*Work to complete*
Return the lines of the material from the line with "Where should I" up to and including the line with "Click the print icon in quick toolbar", unchanged and without the pictures.

*The data*
•••

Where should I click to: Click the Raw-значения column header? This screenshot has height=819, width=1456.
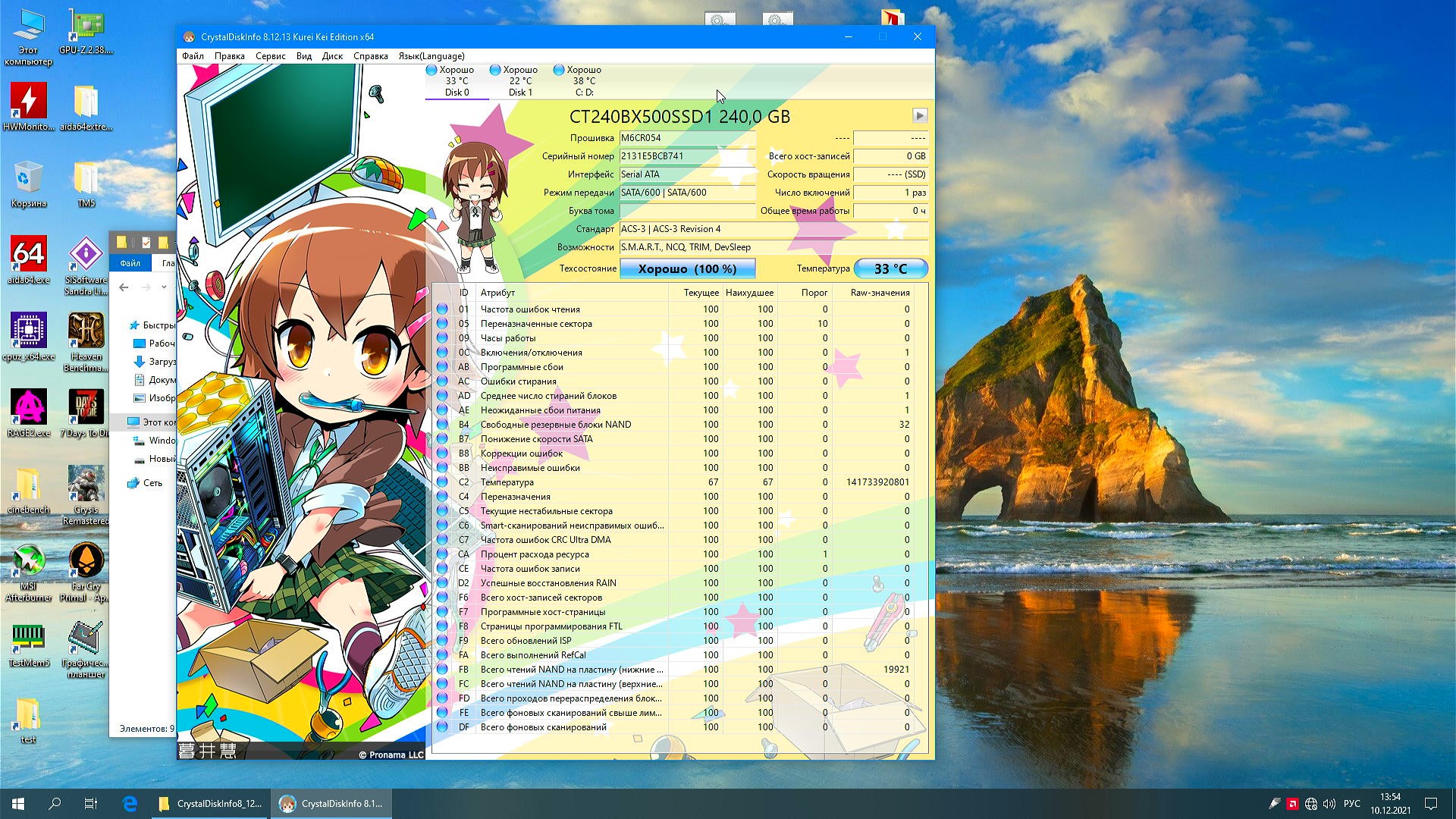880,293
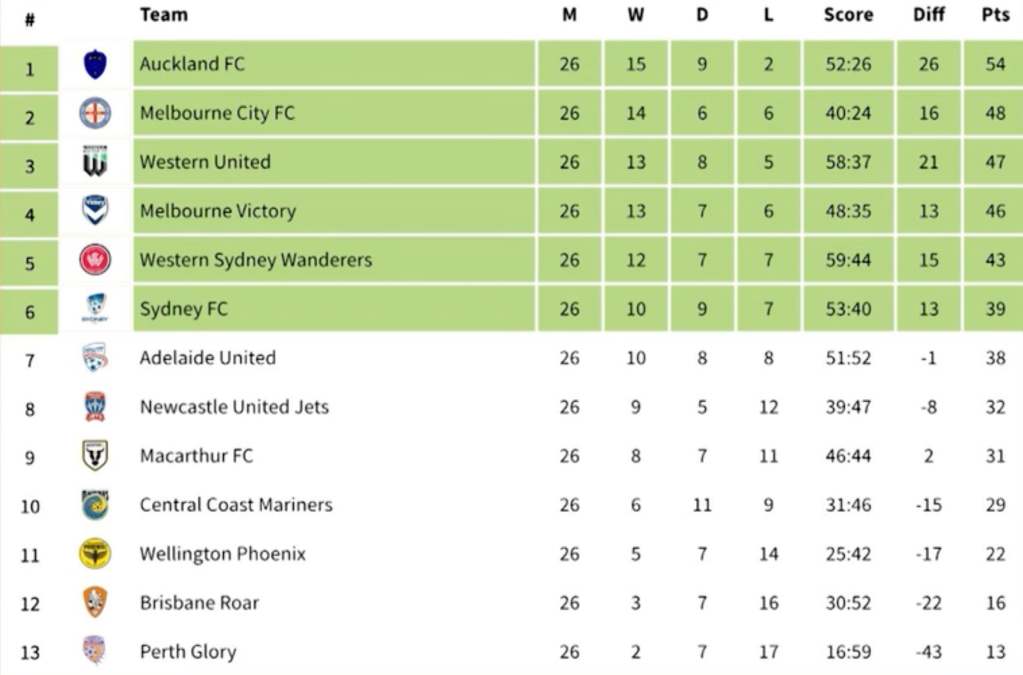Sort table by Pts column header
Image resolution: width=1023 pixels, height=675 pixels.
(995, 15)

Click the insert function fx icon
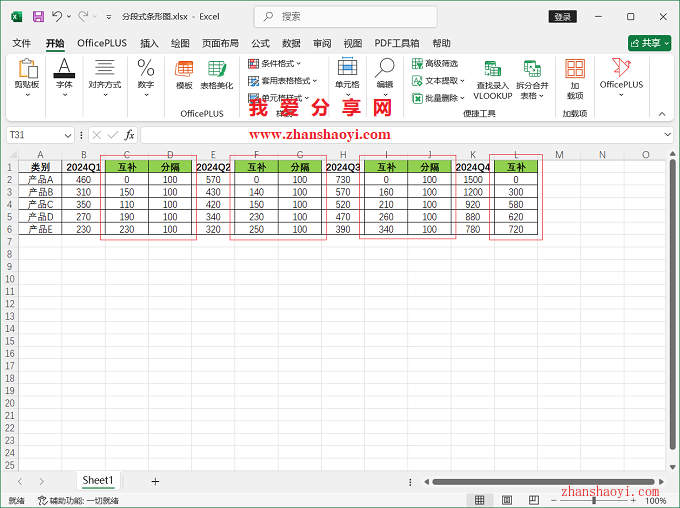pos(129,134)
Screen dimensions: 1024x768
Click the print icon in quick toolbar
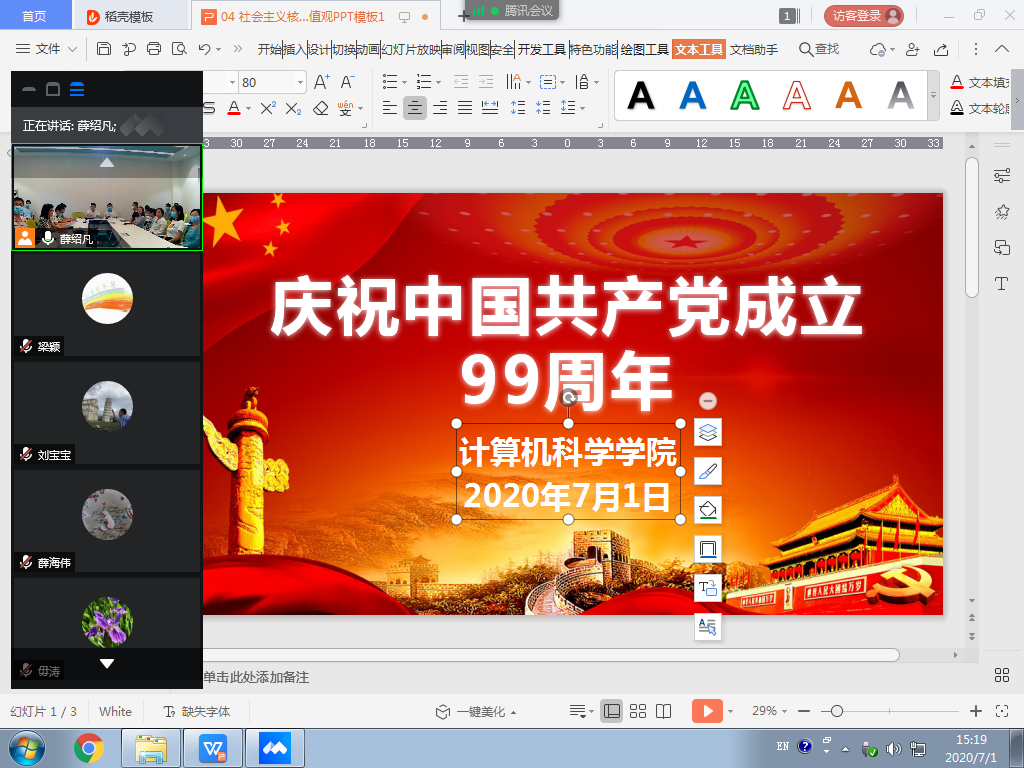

•••

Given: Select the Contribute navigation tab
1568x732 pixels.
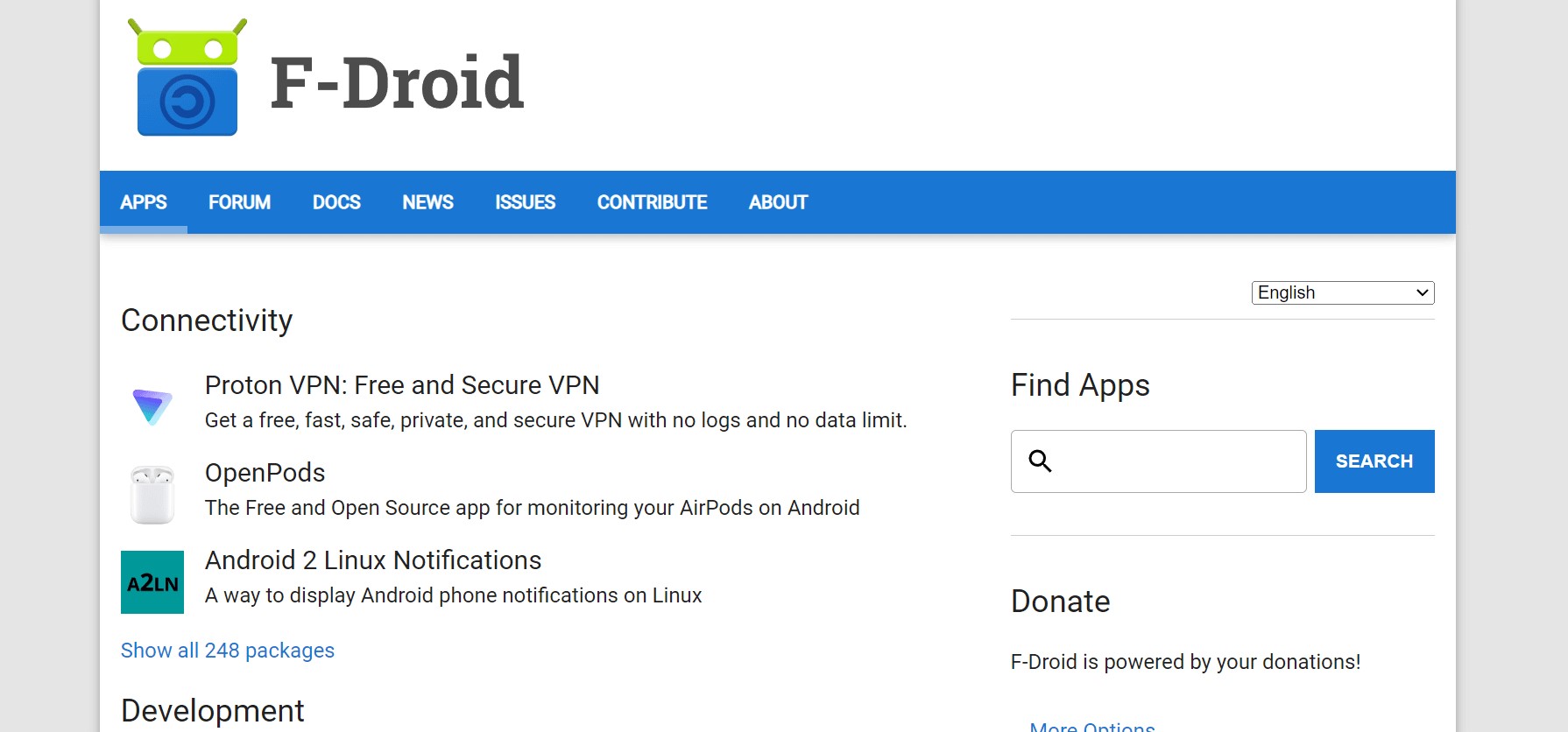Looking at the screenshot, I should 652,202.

•••

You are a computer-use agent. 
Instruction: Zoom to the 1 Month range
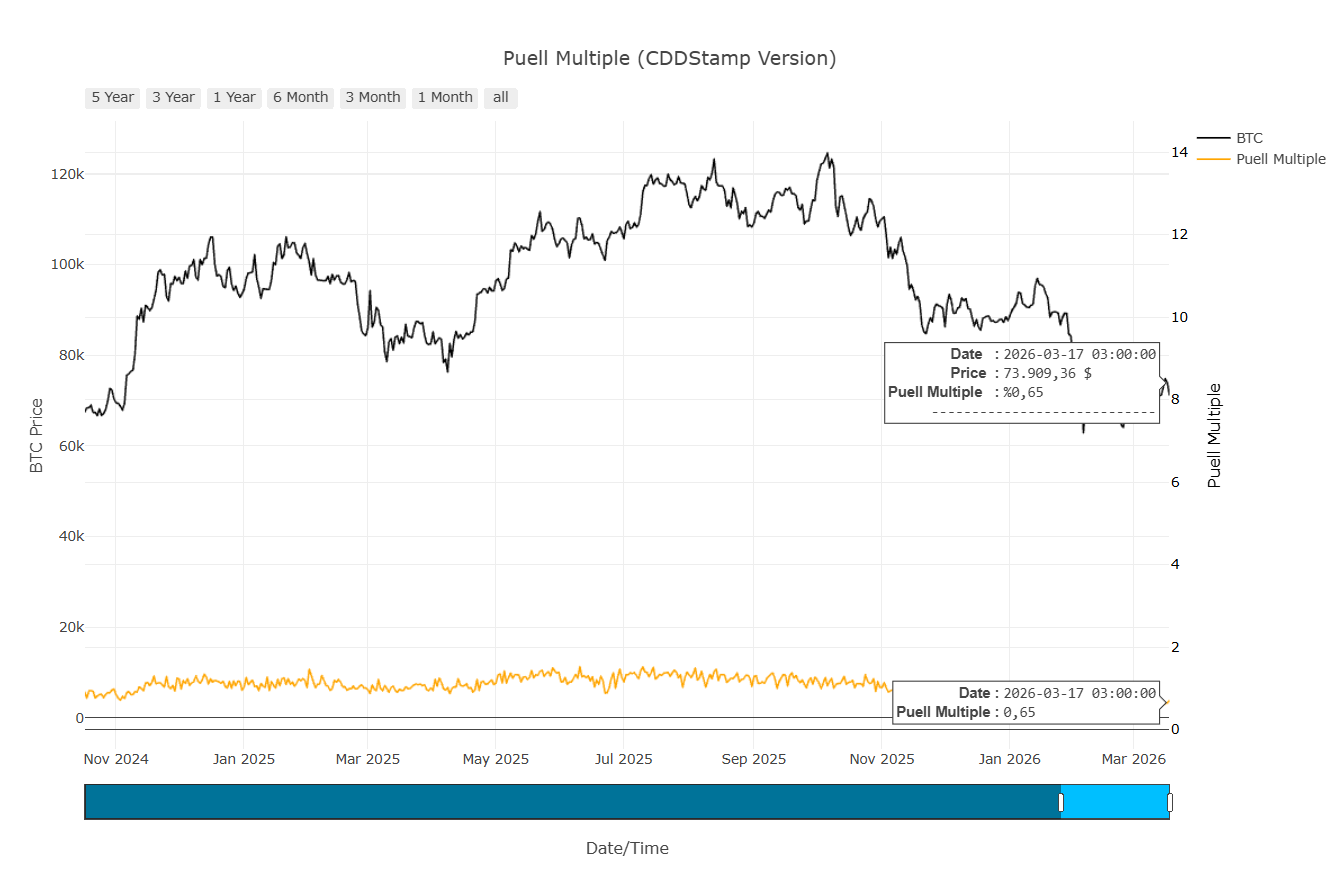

•••

*The solution*
Where should I click to: Click the Raw-значения column header? This screenshot has height=819, width=1456.
880,293
Sort table by Pts column header
Image resolution: width=1023 pixels, height=675 pixels.
(995, 15)

Click the insert function fx icon
pos(129,134)
Screen dimensions: 1024x768
Click the print icon in quick toolbar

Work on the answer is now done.